* TASK LIST:
1. In the Snod's Law synopsis, which three things does Augustus Snodbury love?
2. Copy out the part of the Snod's Law synopsis between "a Housemistress at" and "having been deceitful.", inclusive.

* PAGE EXTRACT:
=-=-=-=-=

Posted by Candia in Architecture, Education, Family, History, Humour, Literature, Music, Romance, short story, Social Comment, Suttonford, Writing

≈ 9 Comments

Tags

Bonnie Prince Charlie, Bosphorous, clarsach, communion chalice, Head Teachers' Conference, hypogonadism, Inklings, lacrosse, Land Girl, lost Faberge egg, model railway club, National Trust, Pele Tower, seamed stockings, Simon Bolivar, Snodland, St Birinus, St Vitus

Candia: You think it would be useful?

Brassica: Well, a lot of people have come in on the action

mid-plot, so-yes- why not offer them a synopsis?

Candia:  Okay- they can skip it if they have been following

since Snod’s story took off.

Here it is, folks:

SYNOPSIS: Snod’s Law

Augustus Snodbury, Senior Master and Acting Head of St Birinus’ Middle School

is ripe for retirement. He loves comfort food, the Model Railway Club and Latin.

He is a role model for Junior Masters, but a bête noire for other staff.

For his entire life, he has taken for granted that he was the product of a liaison

of socialite and erstwhile Land Girl, Berenice Snodbury and A N Other.

Berenice’s sister, Augusta, took on responsibility for the child when her sister

ran off to Venezuela, following romantic dreams inspired by her hero, Simon

Bolivar.

The original Augusta, the girls’ mother. had not set them a terribly orthodox

example, as she herself had run around the Bosphorous with an itinerant rug

seller.

Snod’s lonely, institutionalised existence is interrupted by a climactic revelation

that an affair which he conducted with the ‘lax’ (lacrosse) mistress of a

sister establishment many moons ago engendered a child. That ‘child’ is now

a Housemistress at St Vitus’ School for the Academically-Gifted Girl, the school

in which her mother originally taught. (In fact, Gus has unwittingly met his

daughter on a number of occasions, at joint educational functions.)

The reason that his relationship broke down was owing to a Hardyean

twist of fate. A missing communication which contained his marriage

proposal now re-surfaces during re-furbishment for a school let. Diana,

the retired lax mistress, is exposed as having been deceitful.

=-=-=-=-=

* DATA EXTRACTS:
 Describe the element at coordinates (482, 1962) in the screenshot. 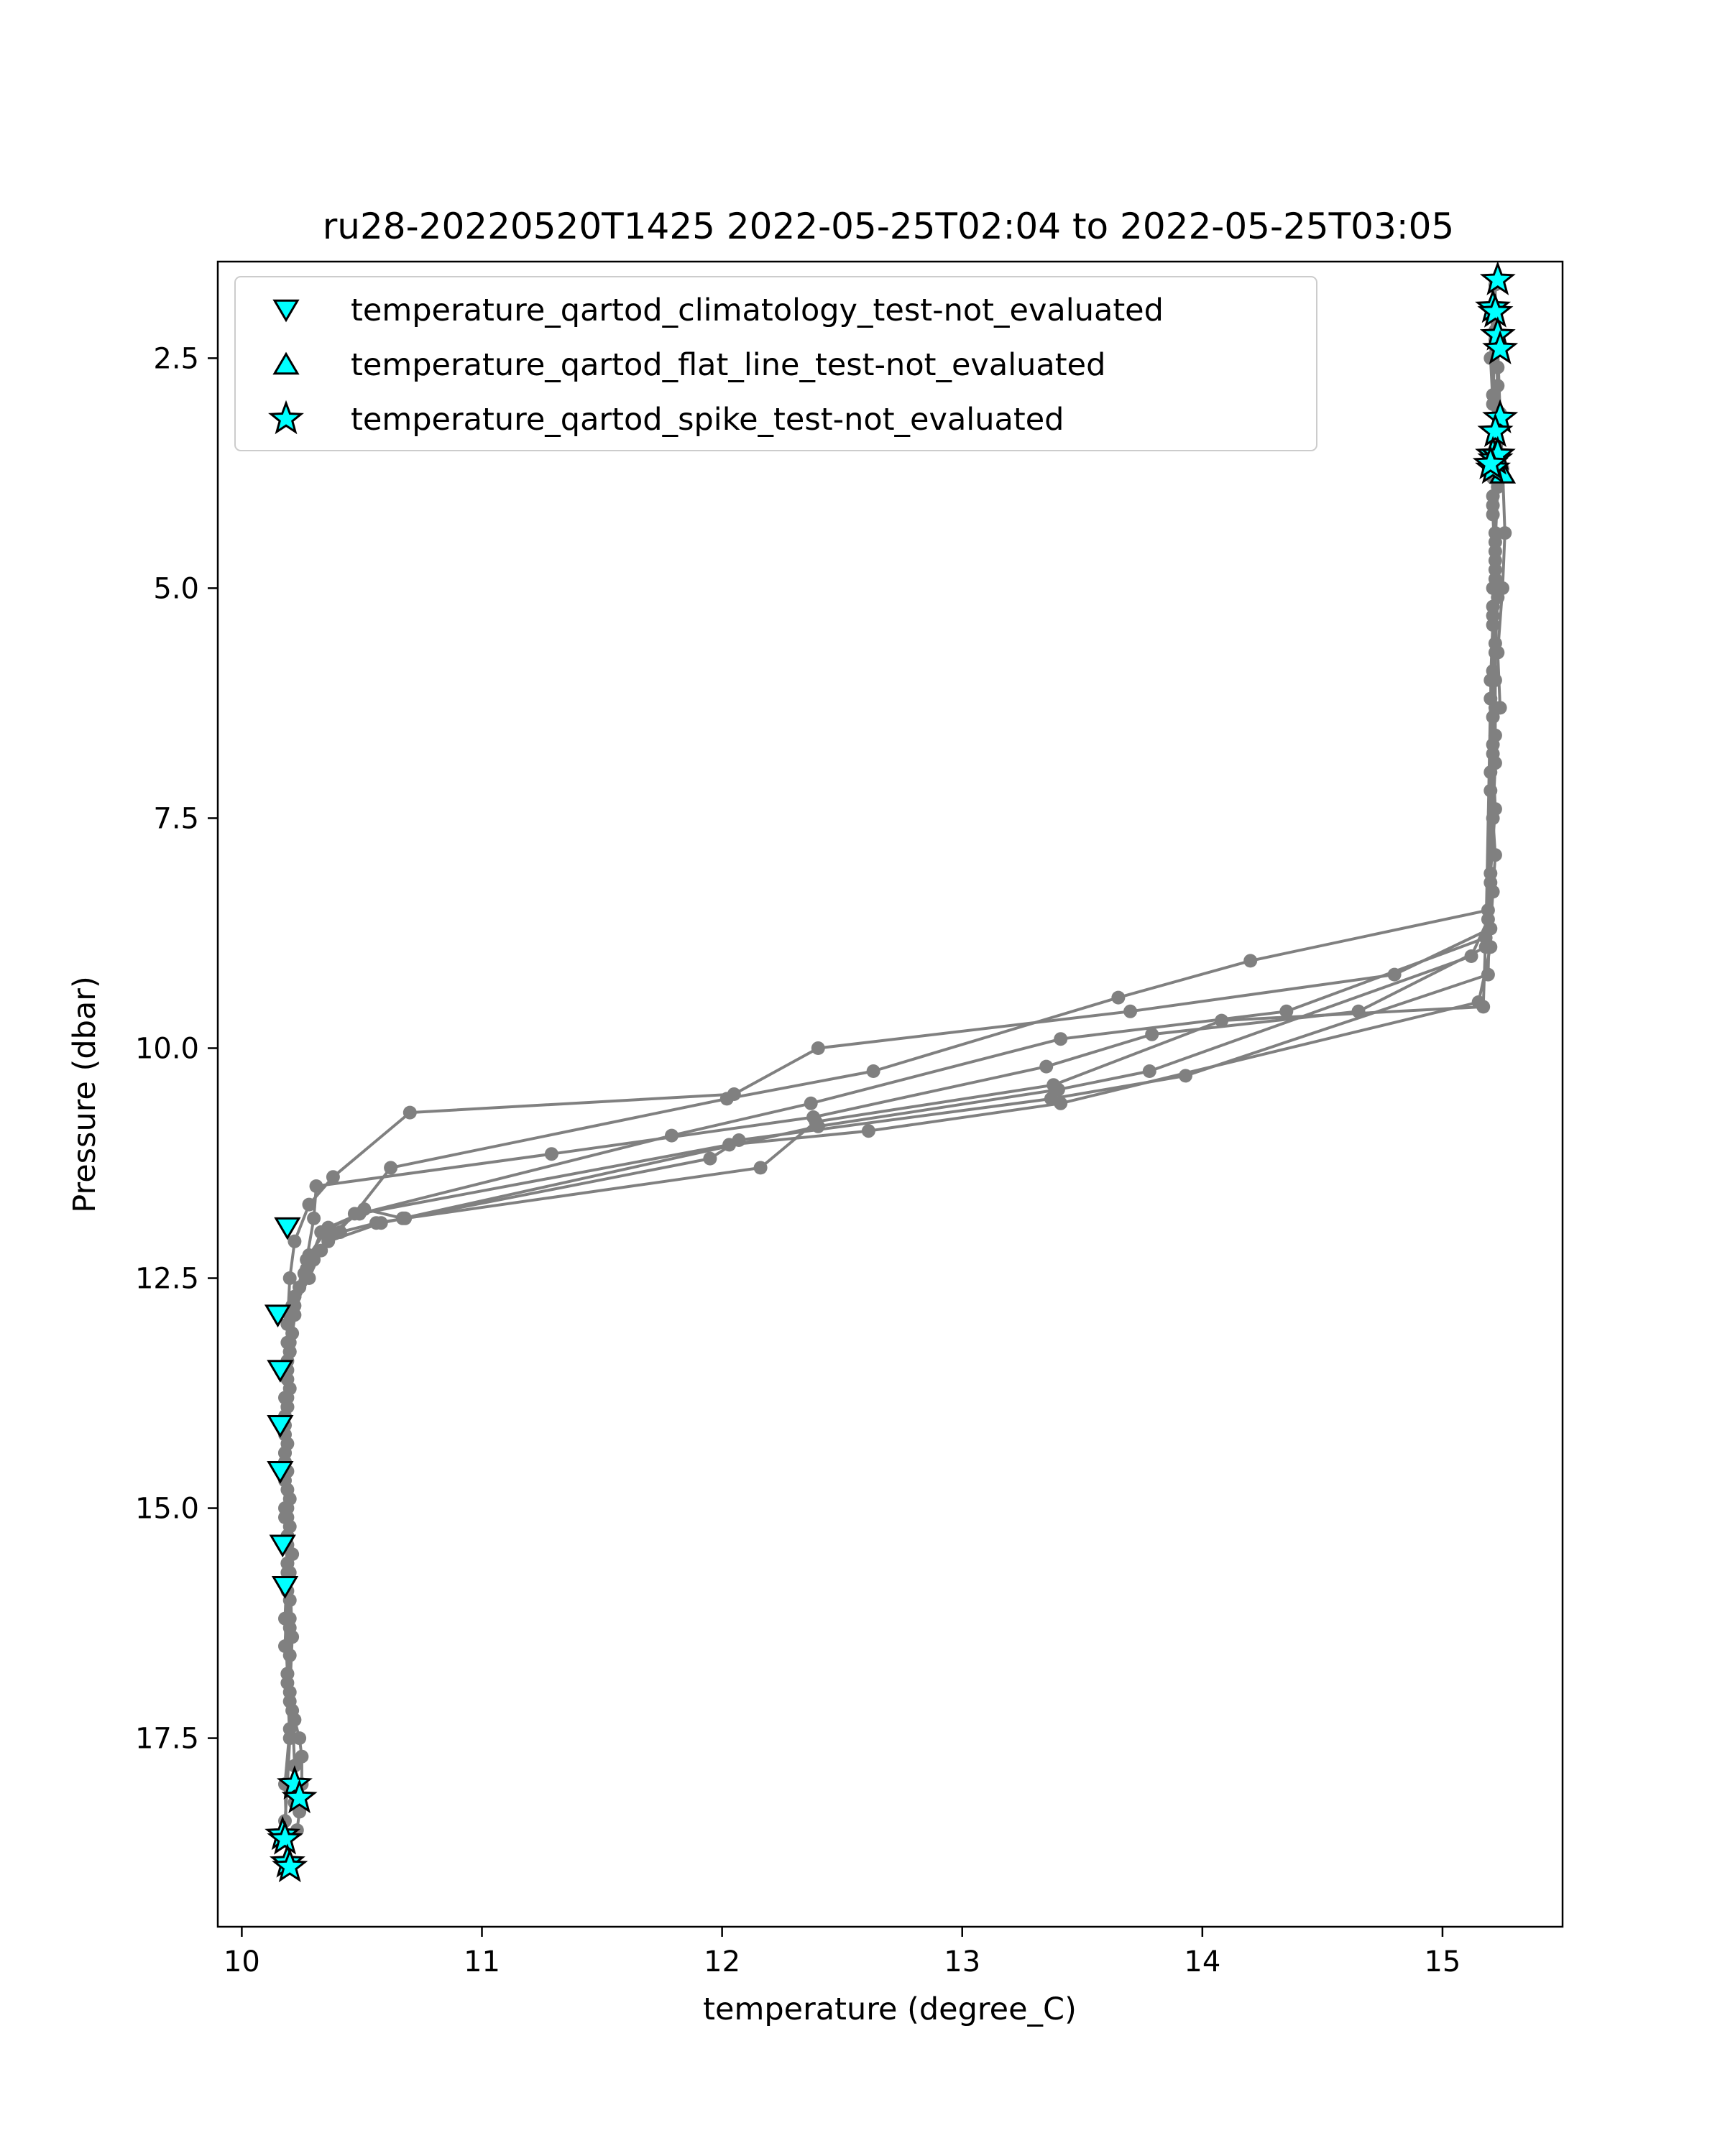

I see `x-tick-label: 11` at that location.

=-=-=-=-=

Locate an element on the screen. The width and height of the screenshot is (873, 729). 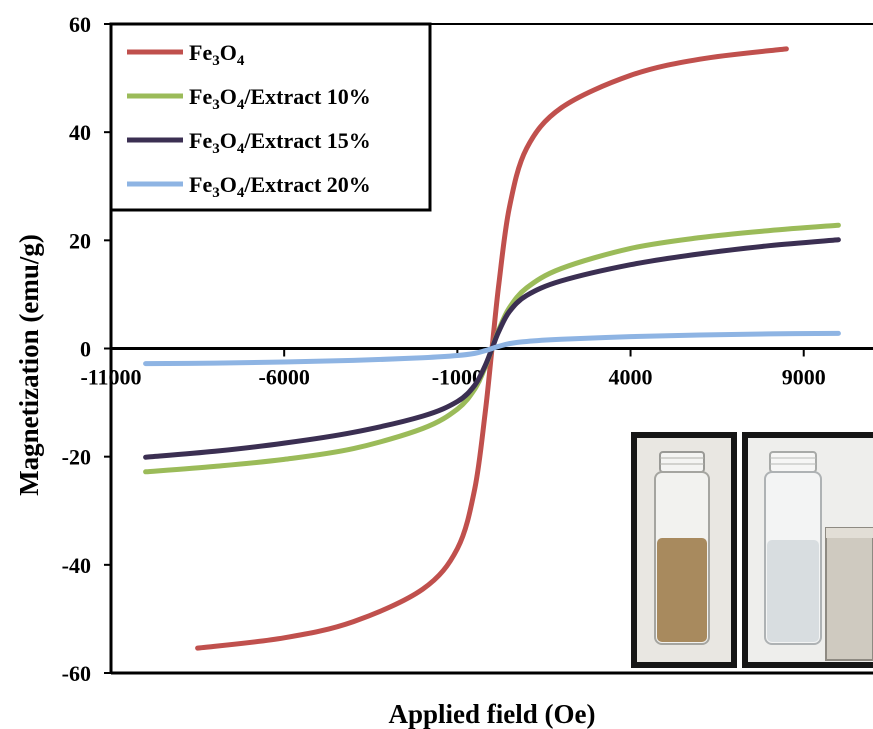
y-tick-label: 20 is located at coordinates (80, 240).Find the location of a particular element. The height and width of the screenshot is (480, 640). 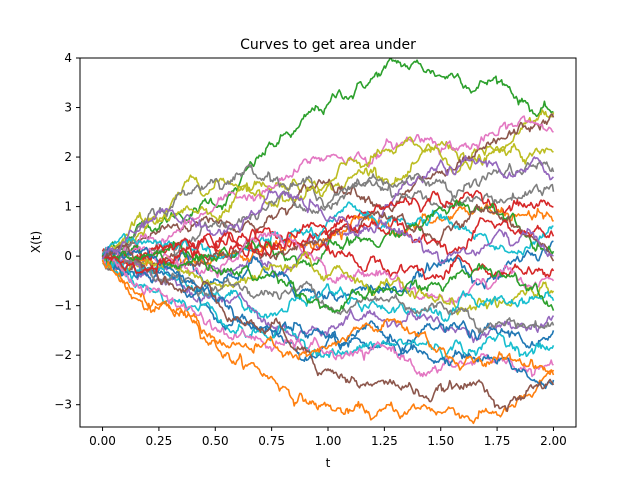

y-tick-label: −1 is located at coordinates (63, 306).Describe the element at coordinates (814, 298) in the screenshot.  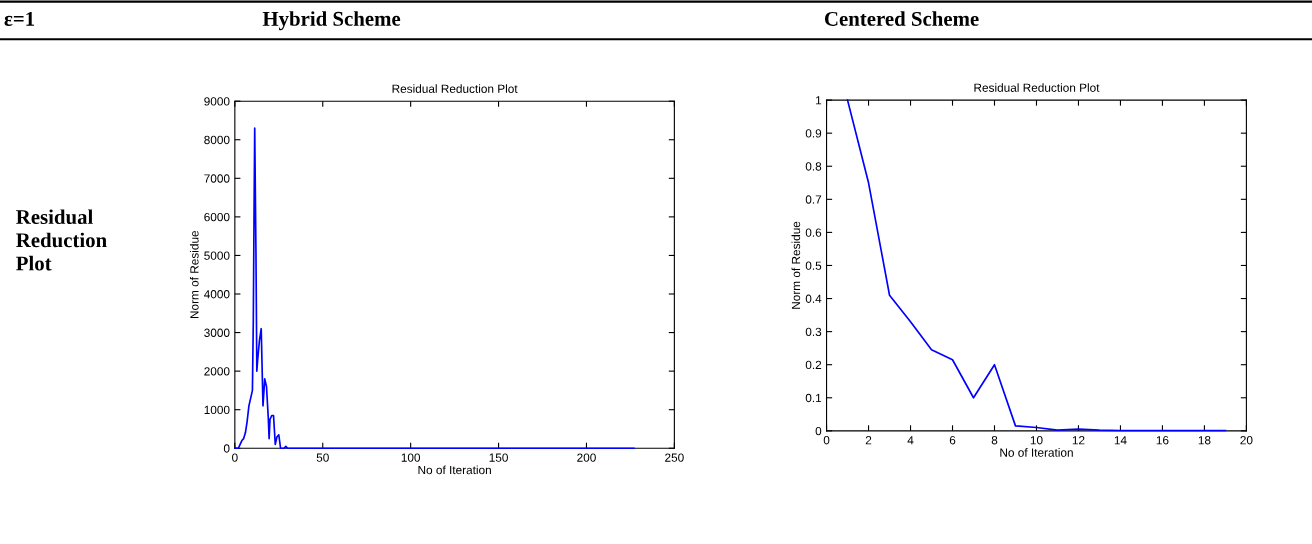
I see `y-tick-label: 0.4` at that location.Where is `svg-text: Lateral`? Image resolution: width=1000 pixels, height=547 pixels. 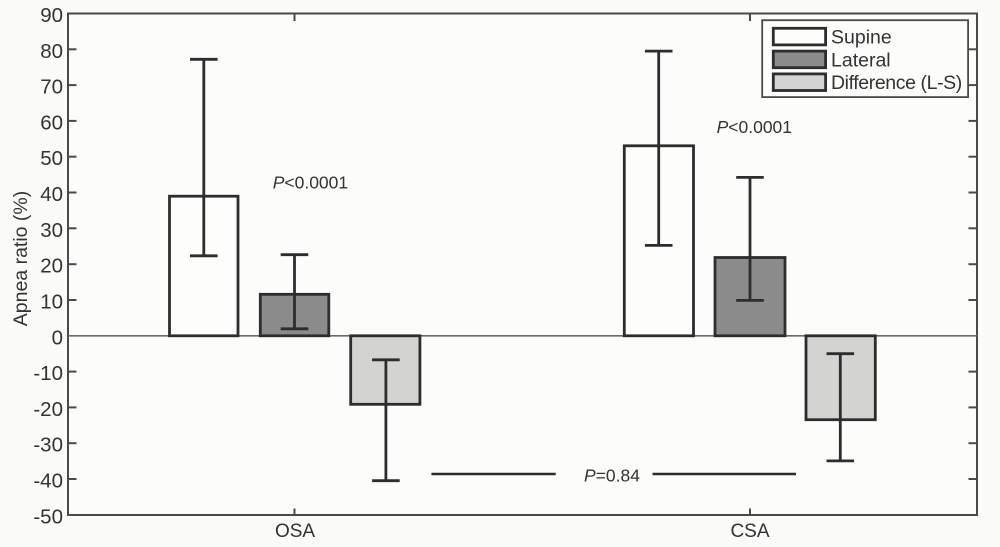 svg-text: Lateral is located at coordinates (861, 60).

=-=-=-=-=

* ANSWER SECTION:
1. Comfort food, the Model Railway Club and Latin.

2.
a Housemistress at St Vitus’ School for the Academically-Gifted Girl, the school

in which her mother originally taught. (In fact, Gus has unwittingly met his

daughter on a number of occasions, at joint educational functions.)

The reason that his relationship broke down was owing to a Hardyean

twist of fate. A missing communication which contained his marriage

proposal now re-surfaces during re-furbishment for a school let. Diana,

the retired lax mistress, is exposed as having been deceitful.